> _ВЫБРАННЫЙ ТЕКСТ_
-=-=-=-=-
Для обозначения самого себя Ши Хуанди первоначально придумал термин «чжэнь», уточняющий, что он действует, как сообщается в комментариях, оставаясь невидимым и будучи неслышным. Позднее, по совету учителя Люй, волшебника, которого он использовал, чтобы вызывать к себе духов, он решил жить в месте, которое, оставаясь неизвестным его подданным, оберегало его от осквернения чем-либо нечистым. Он перемещался по дворцу, бывшему более точным воспроизведением вселенной, чем даже Дом календаря, и несомненно насчитывал столько же комнат, сколько дней в году. Карались смертью те, кто разглашал местоположение его укрытия; наказывались смертью и те, кто передавал его слова. В радиусе двухсот ли вокруг дворца все подходы были окружены стенами и покрыты крышами. Перестав ставить на обсуждение текущие дела, государь в одиночестве своего замурованного дворца принимал все решения. С той поры, сделав все необходимое для вступления в общение с «Настоящими людьми», то есть с призраками, он больше не обозначал себя словом «тянь», а выражением «Истинный человек». Вслед за ним и его сын, Эр Ши Хуанди, решил во избежание «дурных речей» и для того, чтобы «укрыть свои несовершенства», не покидать личных апартаментов. Он никогда их не покидал. Его отец, не колеблясь, совершал ночами инспекционные объезды столицы, правда инкогнито, а в закрытом экипаже объезжал всю империю, будучи так хорошо укрыт, что, скончайся он, никто в его сопровождении этого бы не заподозрил.
-=-=-=-=-
> _НАД ЧЕМ РАБОТАТЬ_
**A)** Каким термином, согласно отрывку о Ши Хуанди, государь первоначально обозначал самого себя?
**B)** Какие слова и выражения Ши Хуанди использовал для обозначения самого себя, согласно отрывку о нем? Перечислите все.
**C)** Допишите следующую часть отрывка о Ши Хуанди, начав сразу после его последнего предложения.
Приведенный далее список для работы не нужен.

> _СОБРАННЫЕ МАТЕРИАЛЫ_
-=-=-=-=-
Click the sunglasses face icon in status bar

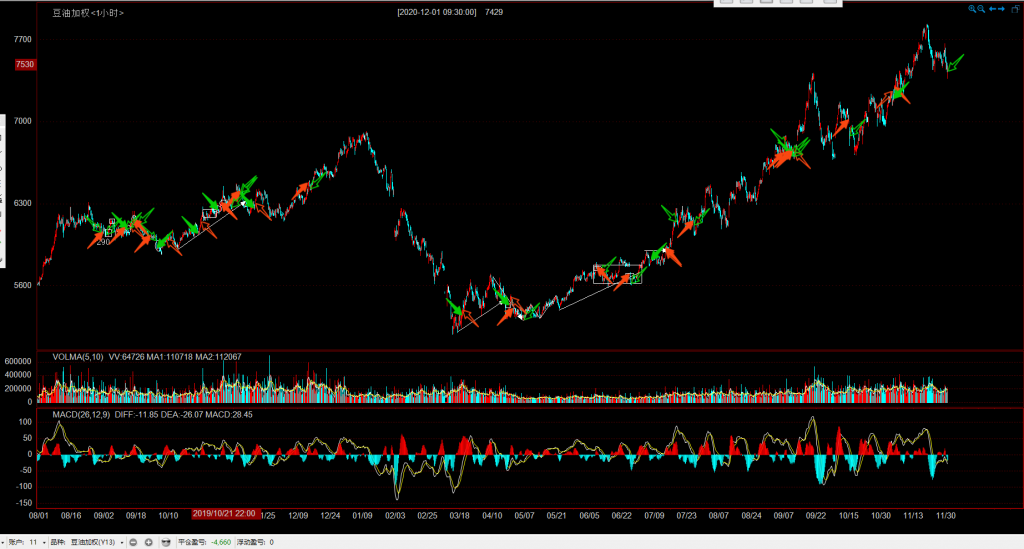coord(166,541)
-=-=-=-=-
> _ОТВЕТЫ НИЖЕ_
**A)** Термином «чжэнь».

**B)** «чжэнь», «тянь», «Истинный человек»

**C)**
Укрытый в своем убежище от оскверняющих заражений и малейшей угрозы утратить хотя бы частицу жизненной энергии, государь самодержец является, если угодно, сгустком вселенной, окруженной в сердцевине другой вселенной целым рядом друшх, заключающихся одна в другой вселенных: они становятся тем конкретнее, чем ближе окружают вселенского повелителя. Его дворец образует микрокосм, где искусство архитекторов, представляющих в великолепных сокращениях Млечный путь и пересекающий его триумфальный мост, сделало непосредственно досягаемой для владыки мира небесную энергию, которой он должен быть напоен. Из самой сущности мироздания изготовлена колесница императора, сшита его одежда. Квадратный кузов колесницы – это сама Земля, круглый балдахин равнозначен Небу, самые крупные созвездия представлены в эмблемах на знаменах, и благодаря выбору знаков – солнца, луны, созвездий, молнии и т. д. – Человек Единственный находится в непосредственном соприкосновении с наиболее действенными благодатными силами.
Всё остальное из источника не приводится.